Work instructions
Copy the vitamin C intake passage below word for word, in full.

Page text
····················

In very young children, the RDA for males and females is the same. Infants up to six months old should receive 40 mg per day. Children from seven months to 12 years should get 50 mg per day. These amounts are considered the Adequate Intake, or AI. This amount is used because the RDA for such young children cannot be determined. Children this young should not have vitamin C supplements; their diet should provide adequate amounts of this vitamin.
Older children have an actual RDA, not an AI. Kids aged one to three should get 15 mg each day for boys and girls with an UL of 400 mg. At ages four through eight, the RDA goes up to 25 mg per day with an UL of 650. Ages 9 through 13 require 45 mg each day with a UL of 1200.
Once kids reach adolescence, their RAD for vitamin C will depend on if they are male or female. Boys aged 14 through 18 need 75 mg a day and girls need 65 mg per day. Whether male or female, the upper limit is 1800 mg.

····················

Source information
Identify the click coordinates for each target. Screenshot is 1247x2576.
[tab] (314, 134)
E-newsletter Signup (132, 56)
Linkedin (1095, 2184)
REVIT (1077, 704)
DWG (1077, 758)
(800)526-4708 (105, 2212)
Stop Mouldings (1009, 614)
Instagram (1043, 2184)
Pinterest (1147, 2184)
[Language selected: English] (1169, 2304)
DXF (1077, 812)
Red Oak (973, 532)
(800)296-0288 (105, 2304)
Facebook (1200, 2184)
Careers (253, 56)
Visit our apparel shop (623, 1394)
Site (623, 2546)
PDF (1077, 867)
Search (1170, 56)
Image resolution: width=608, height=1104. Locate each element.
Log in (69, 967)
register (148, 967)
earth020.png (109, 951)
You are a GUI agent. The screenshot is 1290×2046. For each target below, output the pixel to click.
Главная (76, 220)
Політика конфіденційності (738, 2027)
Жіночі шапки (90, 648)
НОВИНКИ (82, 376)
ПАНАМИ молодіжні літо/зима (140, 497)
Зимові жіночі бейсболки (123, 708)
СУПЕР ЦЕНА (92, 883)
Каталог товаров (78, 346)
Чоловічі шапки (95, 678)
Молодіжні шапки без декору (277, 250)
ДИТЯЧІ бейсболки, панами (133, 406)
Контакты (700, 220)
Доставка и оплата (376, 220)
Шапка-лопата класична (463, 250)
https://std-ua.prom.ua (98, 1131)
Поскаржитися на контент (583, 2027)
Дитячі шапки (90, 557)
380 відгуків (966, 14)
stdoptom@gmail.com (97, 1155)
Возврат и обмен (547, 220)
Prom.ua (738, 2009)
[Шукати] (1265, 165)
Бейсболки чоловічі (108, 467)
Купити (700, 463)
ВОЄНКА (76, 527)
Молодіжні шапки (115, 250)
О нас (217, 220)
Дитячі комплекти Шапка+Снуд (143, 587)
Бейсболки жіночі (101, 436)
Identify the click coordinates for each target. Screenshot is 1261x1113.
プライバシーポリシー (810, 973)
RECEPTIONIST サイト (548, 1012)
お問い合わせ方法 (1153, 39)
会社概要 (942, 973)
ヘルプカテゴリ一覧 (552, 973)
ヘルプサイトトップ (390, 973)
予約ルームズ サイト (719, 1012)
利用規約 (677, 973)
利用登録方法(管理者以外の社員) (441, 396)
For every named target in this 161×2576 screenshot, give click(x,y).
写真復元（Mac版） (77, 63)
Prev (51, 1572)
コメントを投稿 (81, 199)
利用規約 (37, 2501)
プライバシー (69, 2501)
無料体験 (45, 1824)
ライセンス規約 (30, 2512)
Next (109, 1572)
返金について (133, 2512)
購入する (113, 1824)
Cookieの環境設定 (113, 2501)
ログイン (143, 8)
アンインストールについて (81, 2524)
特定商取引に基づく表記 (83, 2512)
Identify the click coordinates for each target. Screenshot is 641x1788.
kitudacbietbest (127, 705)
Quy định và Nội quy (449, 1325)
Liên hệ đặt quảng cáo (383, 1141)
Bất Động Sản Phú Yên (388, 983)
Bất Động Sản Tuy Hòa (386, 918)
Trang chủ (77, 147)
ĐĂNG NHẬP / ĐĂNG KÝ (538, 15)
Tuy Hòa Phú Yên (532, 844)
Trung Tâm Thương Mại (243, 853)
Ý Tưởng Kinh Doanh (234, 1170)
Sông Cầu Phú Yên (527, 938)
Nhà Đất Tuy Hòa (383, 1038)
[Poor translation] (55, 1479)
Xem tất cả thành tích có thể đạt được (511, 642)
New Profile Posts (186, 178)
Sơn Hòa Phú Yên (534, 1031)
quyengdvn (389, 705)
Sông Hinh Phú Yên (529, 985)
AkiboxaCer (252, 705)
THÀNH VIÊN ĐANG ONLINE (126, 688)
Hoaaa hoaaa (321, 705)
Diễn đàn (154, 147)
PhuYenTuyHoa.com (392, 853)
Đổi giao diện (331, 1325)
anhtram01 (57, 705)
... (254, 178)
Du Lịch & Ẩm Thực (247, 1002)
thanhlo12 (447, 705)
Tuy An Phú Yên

····················

Written response
In very young children, the RDA for males and females is the same. Infants up to six months old should receive 40 mg per day. Children from seven months to 12 years should get 50 mg per day. These amounts are considered the Adequate Intake, or AI. This amount is used because the RDA for such young children cannot be determined. Children this young should not have vitamin C supplements; their diet should provide adequate amounts of this vitamin.
Older children have an actual RDA, not an AI. Kids aged one to three should get 15 mg each day for boys and girls with an UL of 400 mg. At ages four through eight, the RDA goes up to 25 mg per day with an UL of 650. Ages 9 through 13 require 45 mg each day with a UL of 1200.
Once kids reach adolescence, their RAD for vitamin C will depend on if they are male or female. Boys aged 14 through 18 need 75 mg a day and girls need 65 mg per day. Whether male or female, the upper limit is 1800 mg.